Let us look at some of the key elements of Mr. Suri’s counterargument. One, its exploration starts from the premise that Gyaneshwer Chaubey, among the 32 authors of the study which Mr. Joseph cites in his article, “was shocked by the drift of the article that appeared eventually, and was extremely disappointed at the spin Joseph had placed on his work, and that his opinions seemed to have been selectively omitted by Joseph”. However, there is not a single direct quote from Dr. Chaubey in Mr. Suri’s article to validate his disapproval of the study. Further, the idea of not being happy with the drift of the story does not prove or disprove any of the arguments of the 2015 study on R1a haplogroup. A close reading of Mr. Suri’s article does not throw up a single specific objection of Dr. Chaubey either to the study of which he is a part, or to the extensive interview with Peter Underhill that was cited in Mr. Joseph’s article.

Mr. Joseph was prudent to go through the chronological order of the ongoing research in genetics to map the human migration and stick to only respected, peer-reviewed journals.

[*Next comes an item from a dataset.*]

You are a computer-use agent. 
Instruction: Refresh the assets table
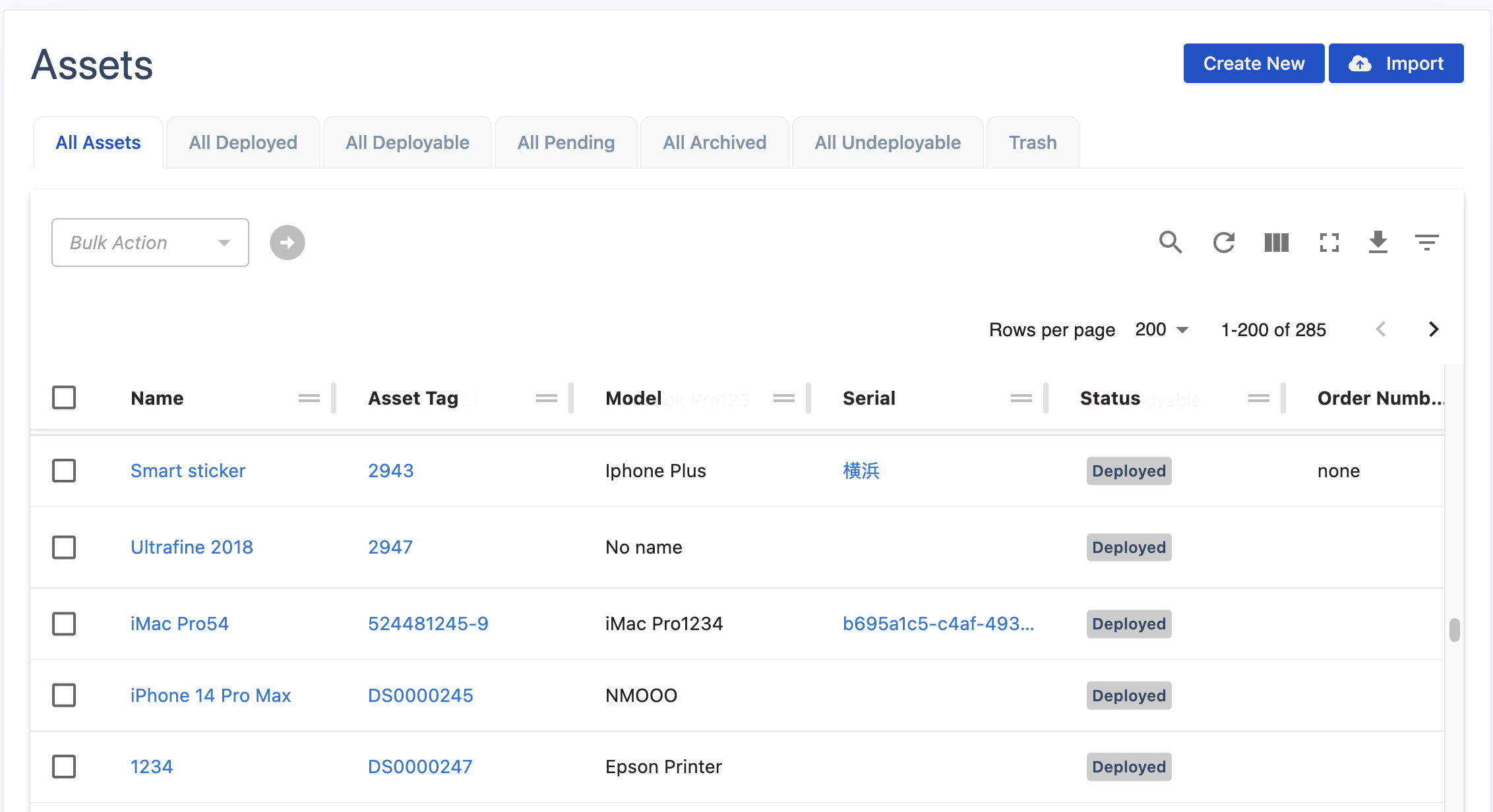pos(1224,243)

He takes care to mention that most of the significant papers, prior to 2010, did not have the same findings. The focus of his article is about the avalanche of new data that compelled many scientists to change their opinions. This includes Dr. Underhill himself.

The crux of Mr. Joseph’s argument lies in Dr. Underhill’s assertion that there is no comparison between the kind of data available in 2010 and now. “Then, it was like looking into a darkened room from the outside through a keyhole with a little torch in hand; you could see some corners but not all, and not the whole picture. With whole genome sequencing, we can now see nearly the entire room, in clearer light,” was the direct quote from Dr. Underhill’s interview to Mr. Joseph.

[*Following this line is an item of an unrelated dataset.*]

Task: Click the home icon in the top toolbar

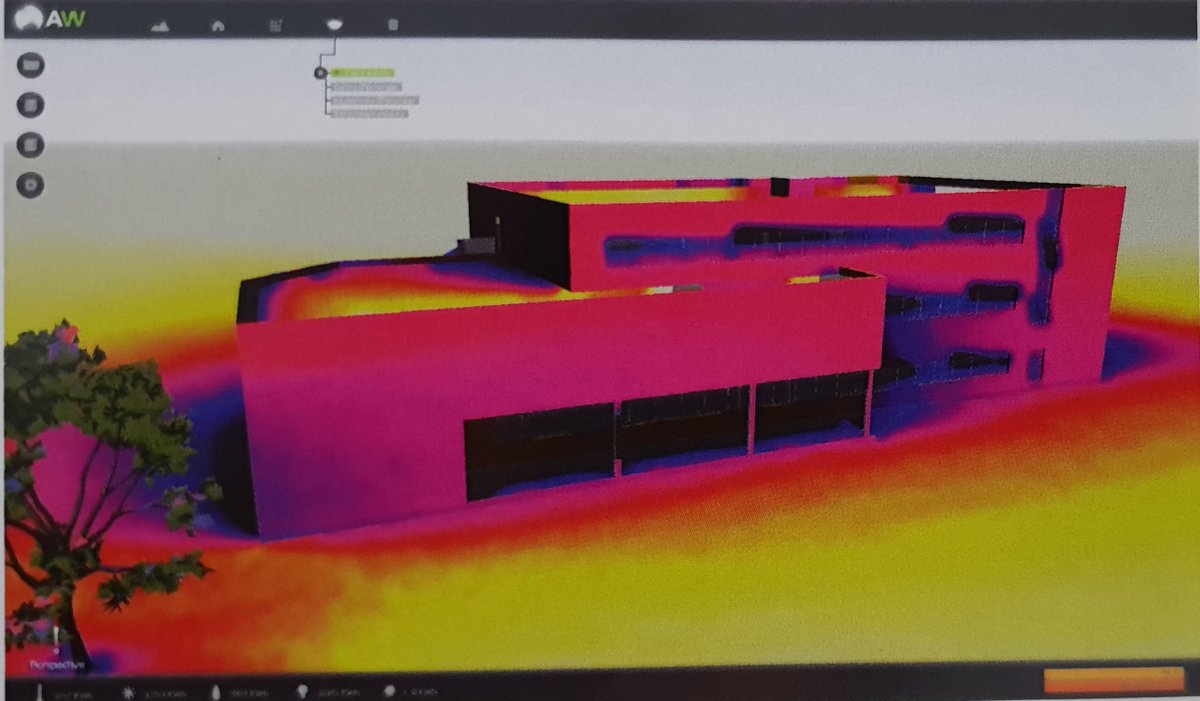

Mr. Joseph’s interview with Priya Moorjani of the Harvard Medical School holds another key to understand the evolving nature of this discipline, and the breakthroughs that have happened over the last few years. It is important to remember this section of Mr. Joseph’s article: “She [Priya Moorjani] also said the authors of the new study had access to ancient West Eurasian samples ‘that were not available when we published in 2013’, and that these samples had provided them additional information about the sources of ANI ancestry in South Asia.”

I am not going into the apparent contradiction of the critics, who accepted the initial deductions that could not prove the migration into South Asia, and now question the very idea of this scientific endeavour. However, I have no reservation is saying that one cannot cite earlier papers, when the discipline was at its formative phase, to disprove the contemporary findings when the discipline has become robust with substantial amount of additional data and analytical tools. This repudiates the basic rules that govern science and knowledge production.